Assistant Professor of Education Pei Pei Liu has published a new book, Invisible Forces: Motivational Supports and Challenges in High School and College Classes (SUNY Press, 2023). The book "explores the critical role that classroom educators play in supporting student motivation throughout the transition from high school to college," according to the publisher. The book presents "four rich case studies of educators' efforts to support student motivation and the challenges they encounter in secondary and postsecondary writing classrooms" that ultimately "shed light on different strategies, make a case for institutional support of instructors, and pave the way for greater alignment between secondary and postsecondary settings." Liu also discusses her approach to writing the book in a post on SUNY Press's blog.

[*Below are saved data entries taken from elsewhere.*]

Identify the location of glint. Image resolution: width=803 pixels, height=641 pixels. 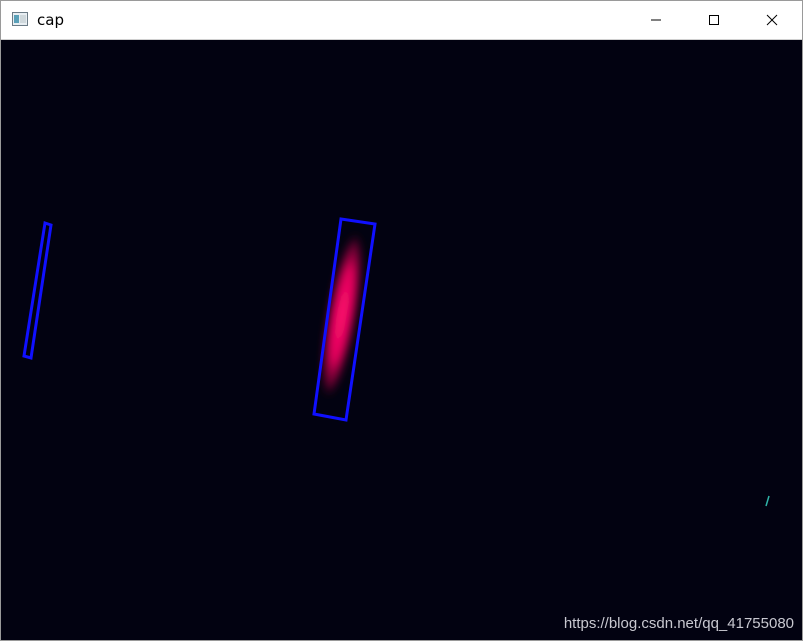
(768, 501).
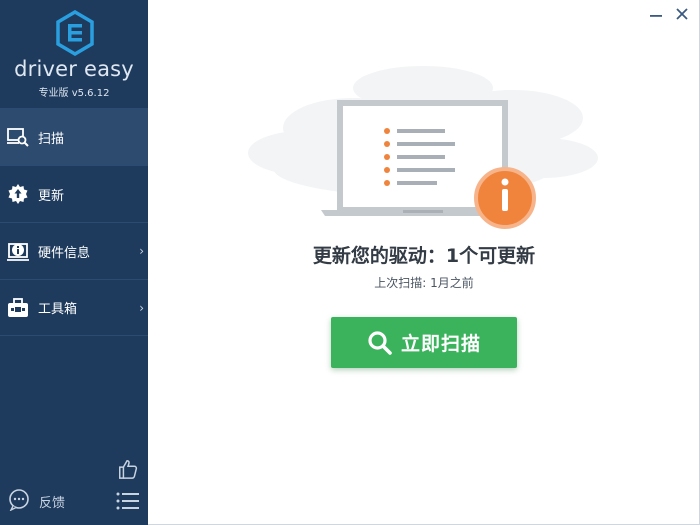  I want to click on sidebar-item-label: 更新, so click(52, 196).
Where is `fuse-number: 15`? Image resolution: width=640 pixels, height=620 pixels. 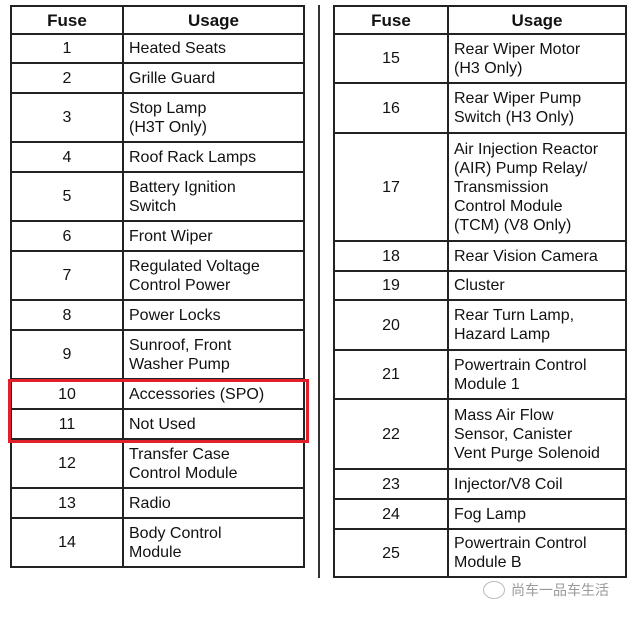
fuse-number: 15 is located at coordinates (391, 58).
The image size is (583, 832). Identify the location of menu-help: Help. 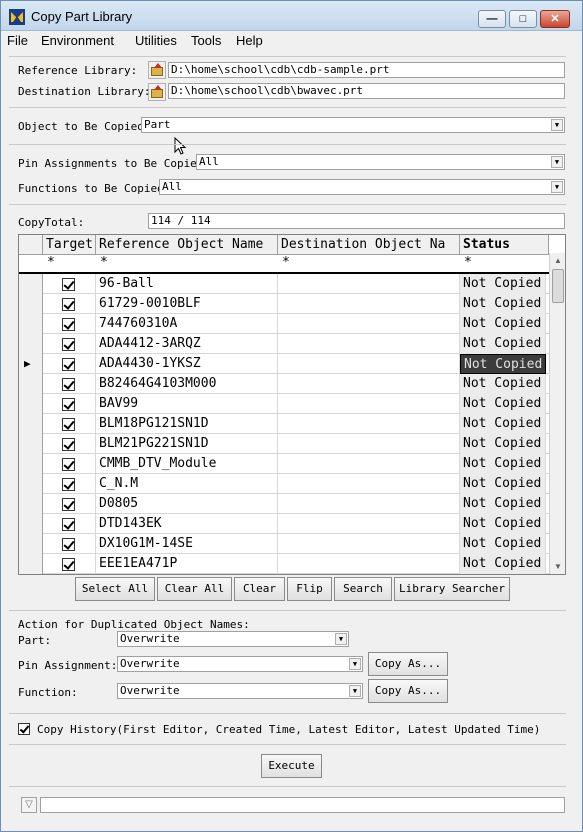
(250, 40).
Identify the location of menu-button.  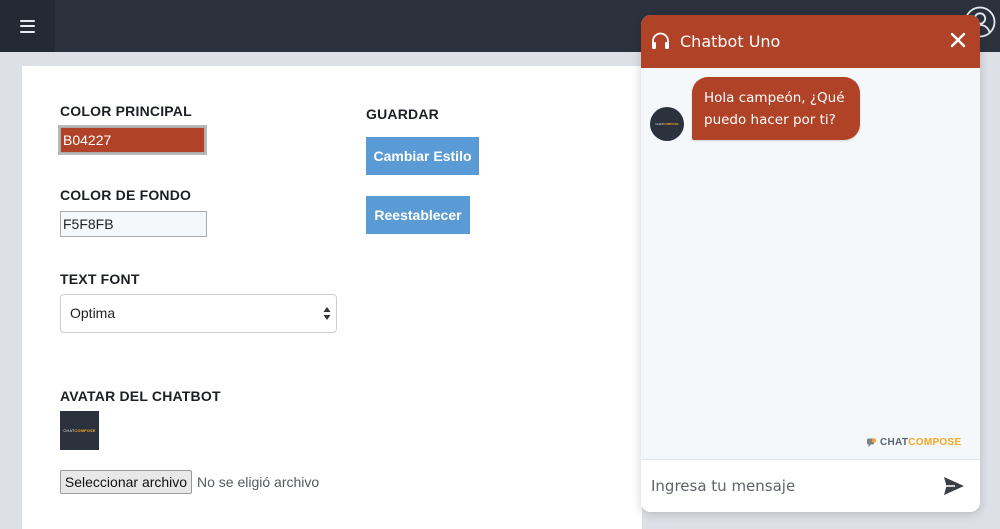
(28, 26).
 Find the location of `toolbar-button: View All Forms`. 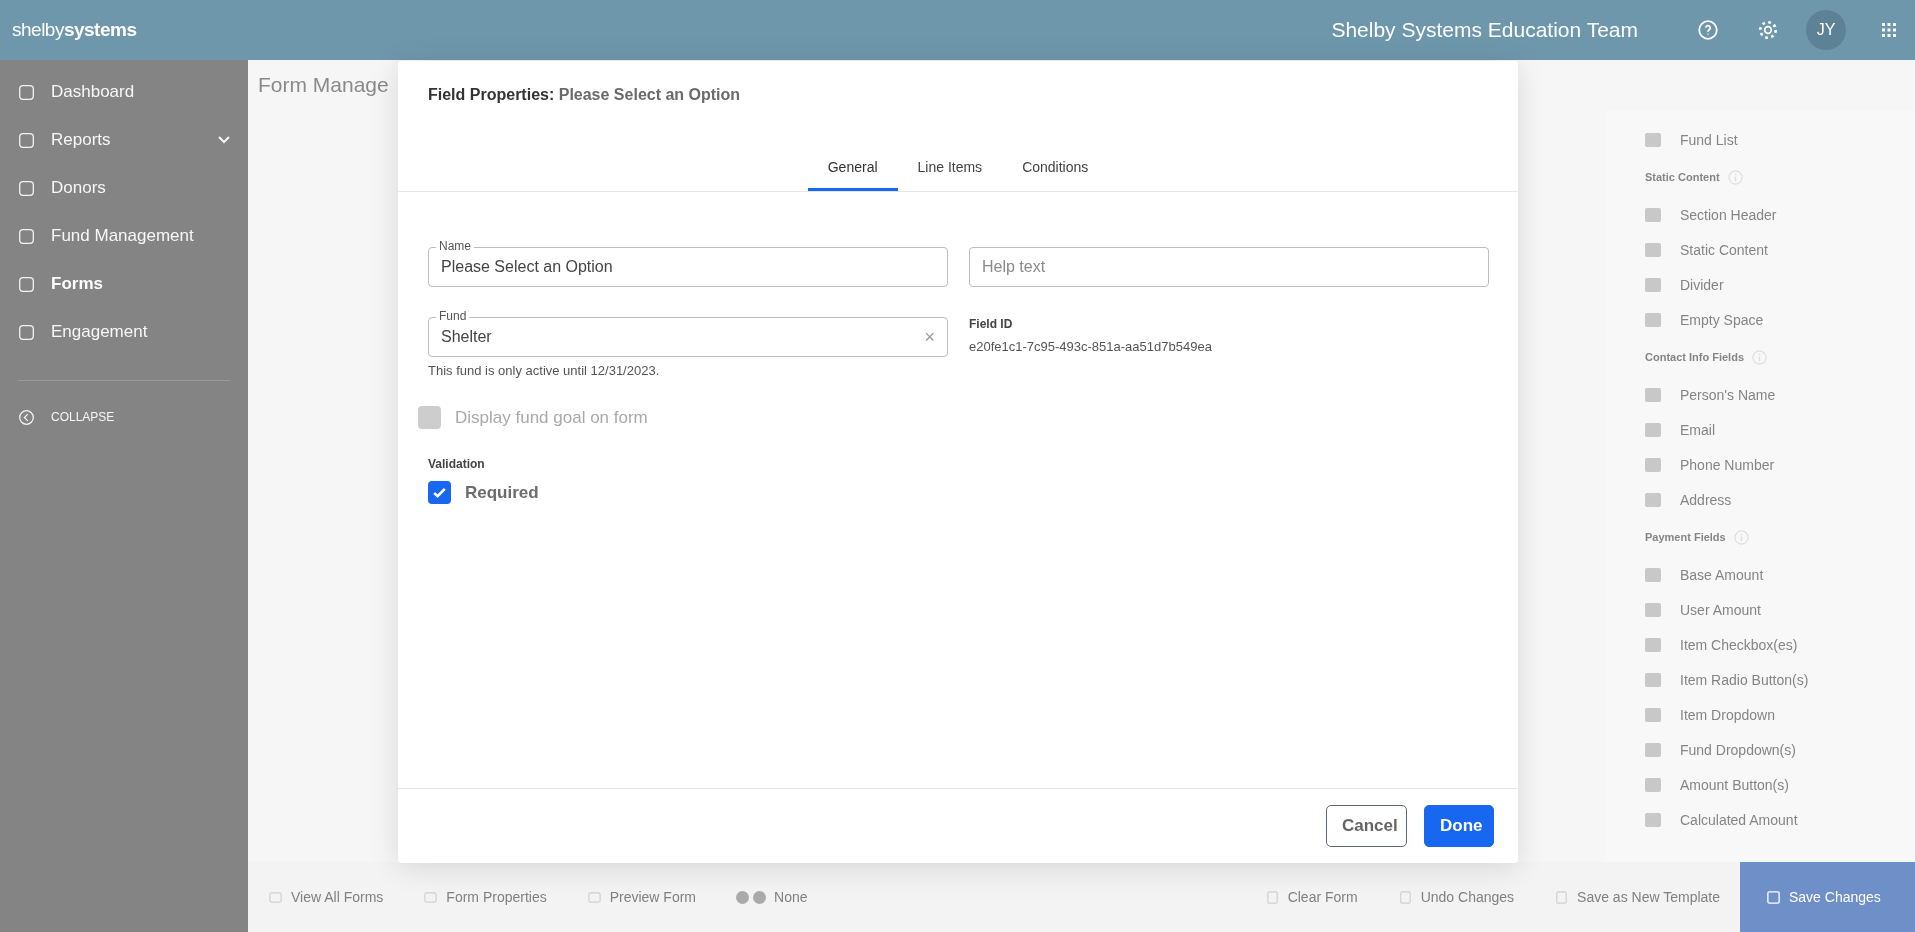

toolbar-button: View All Forms is located at coordinates (326, 897).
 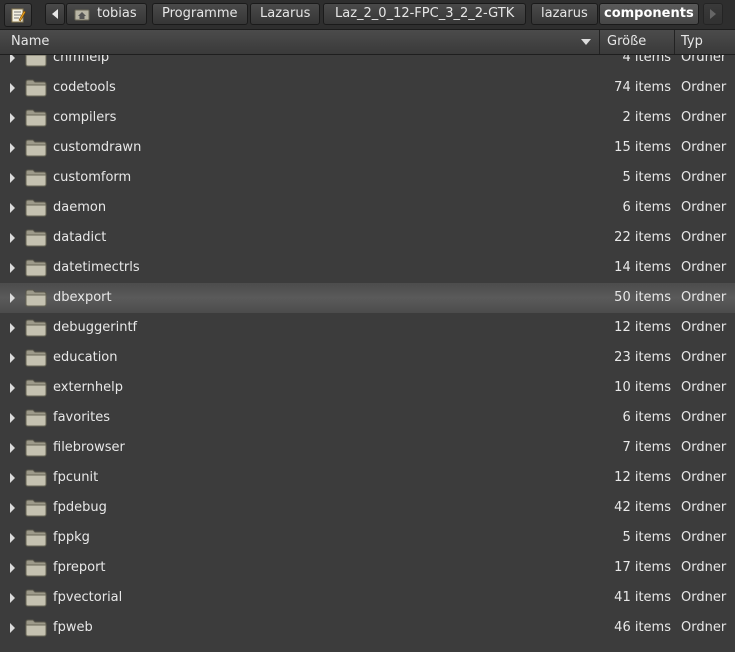 I want to click on column-name-header: Name, so click(x=300, y=42).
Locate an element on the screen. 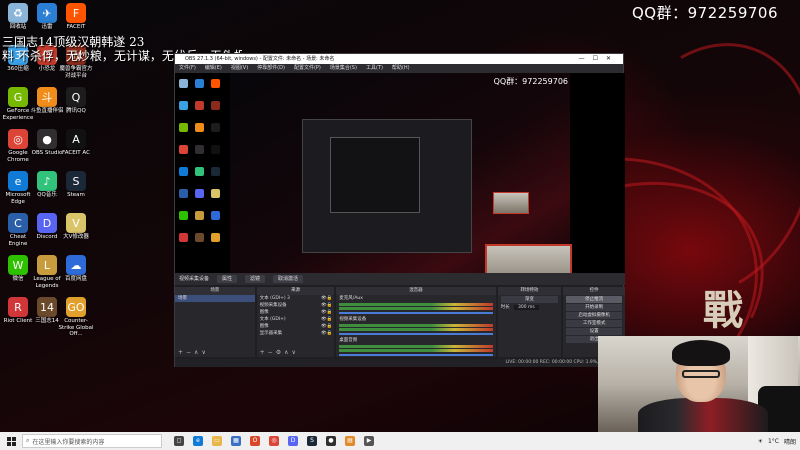  weather-label: 晴朗 is located at coordinates (790, 442).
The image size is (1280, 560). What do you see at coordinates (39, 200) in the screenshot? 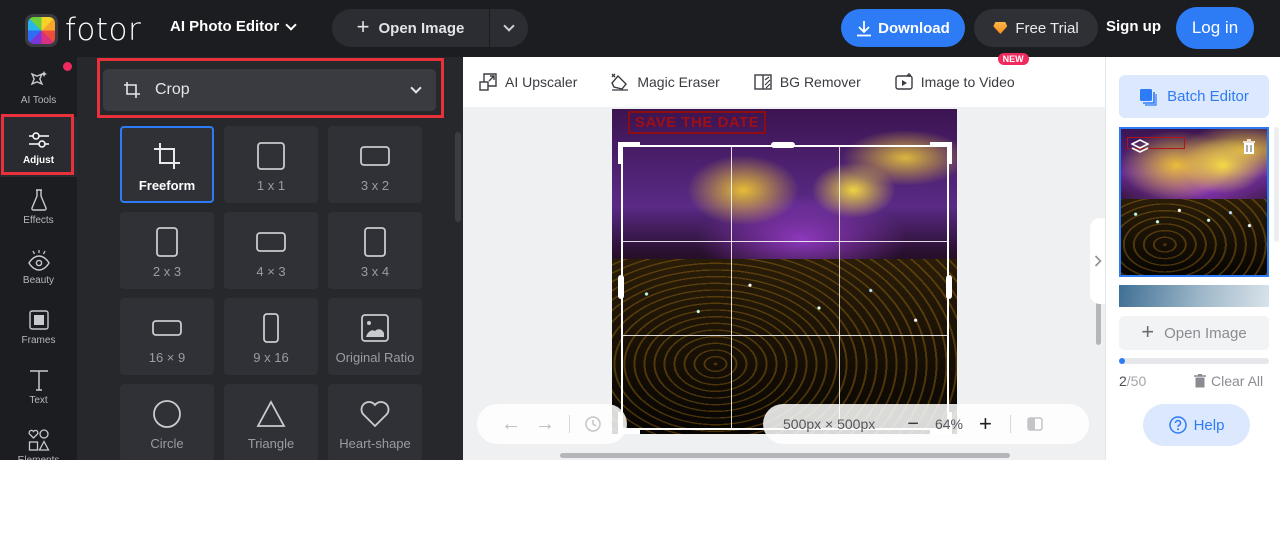
I see `flask-icon` at bounding box center [39, 200].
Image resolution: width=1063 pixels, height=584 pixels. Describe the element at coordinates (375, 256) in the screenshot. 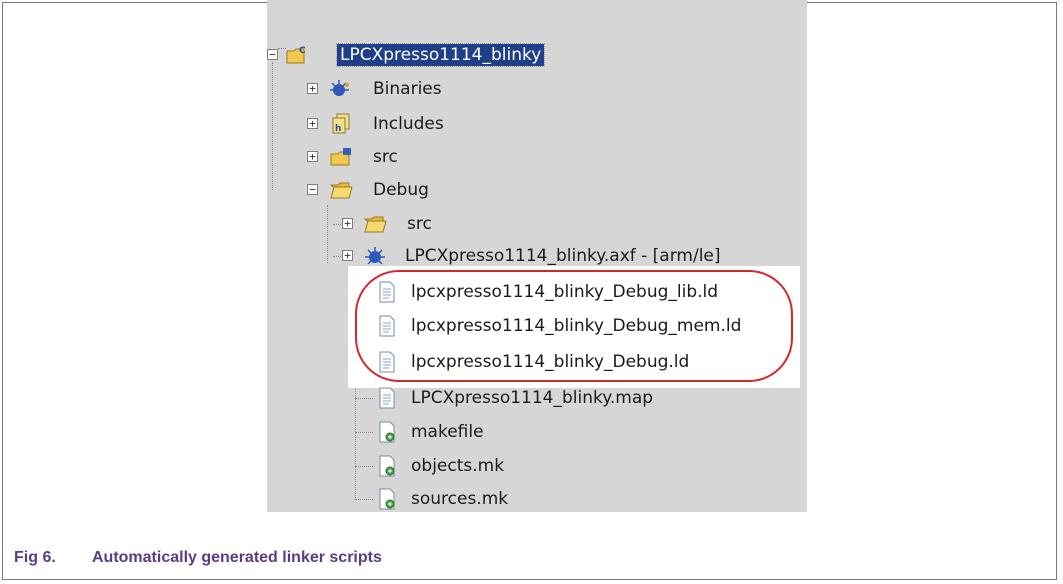

I see `axf-executable-icon` at that location.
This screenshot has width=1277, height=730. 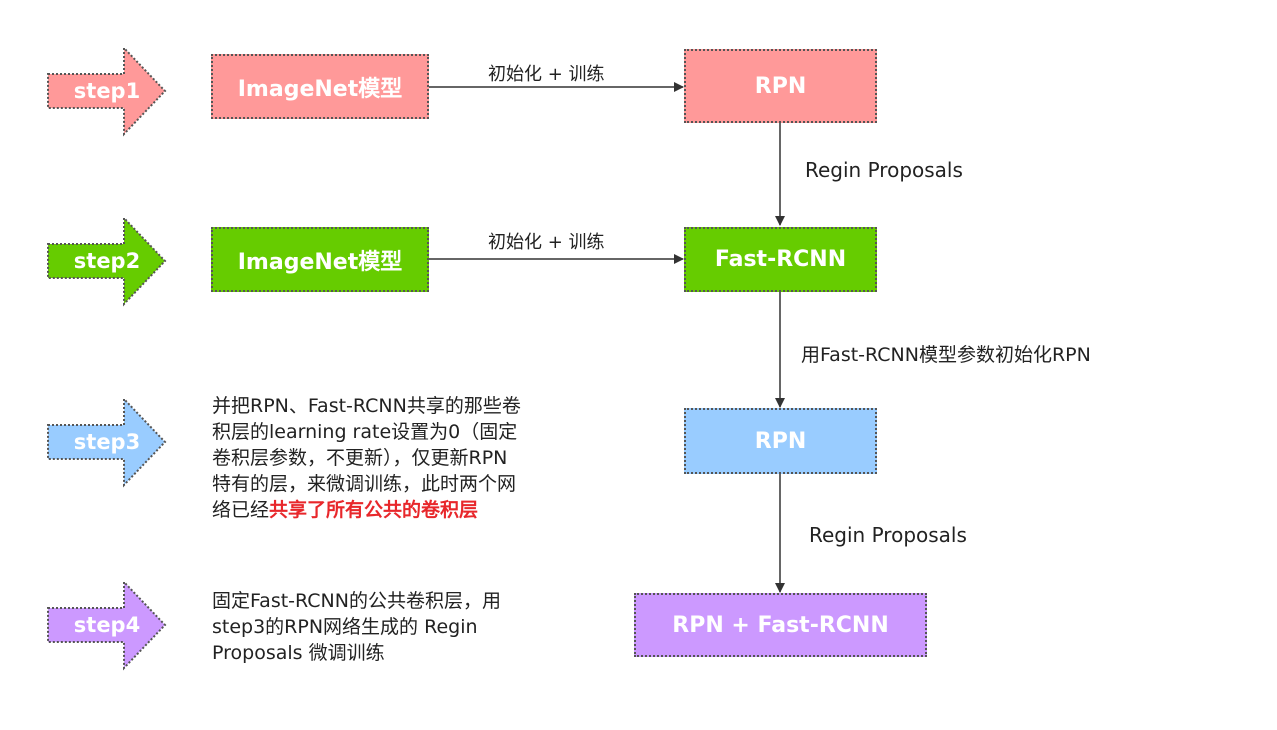 What do you see at coordinates (298, 653) in the screenshot?
I see `step4-desc-line-3: Proposals 微调训练` at bounding box center [298, 653].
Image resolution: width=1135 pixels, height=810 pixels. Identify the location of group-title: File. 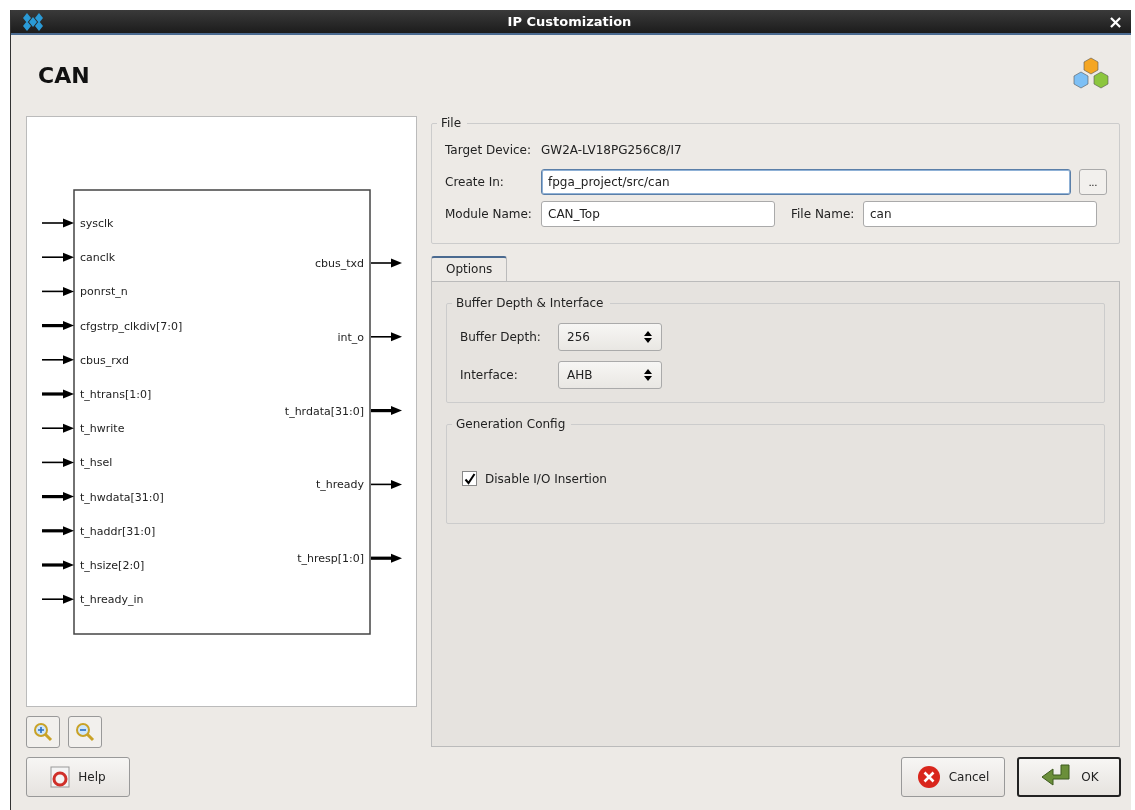
(452, 123).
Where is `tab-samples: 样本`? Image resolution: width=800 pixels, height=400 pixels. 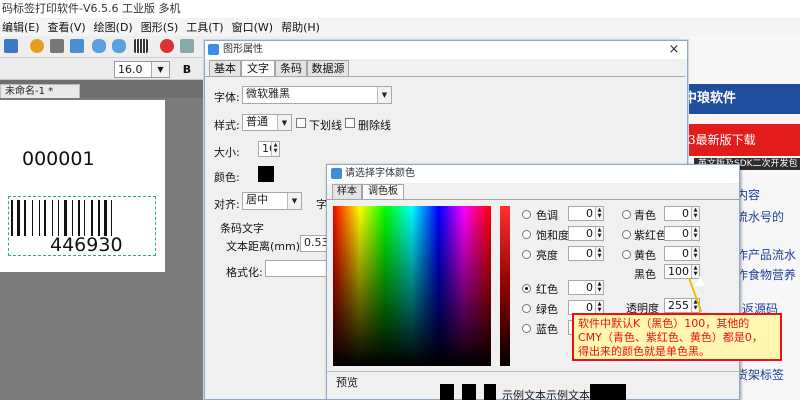 tab-samples: 样本 is located at coordinates (347, 192).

Assistant Professor of Art Amanda Lilleston is presenting an artist talk on Wednesday, Dec. 13 to accompany her solo show currently on view at the Zillman Art Museum at the University of Maine in Orono. The exhibition is titled deep field and features Lilleston's woodcut printing and collage pieces that "highlight the concept of transformation, depicted in burgeoning colors of flora."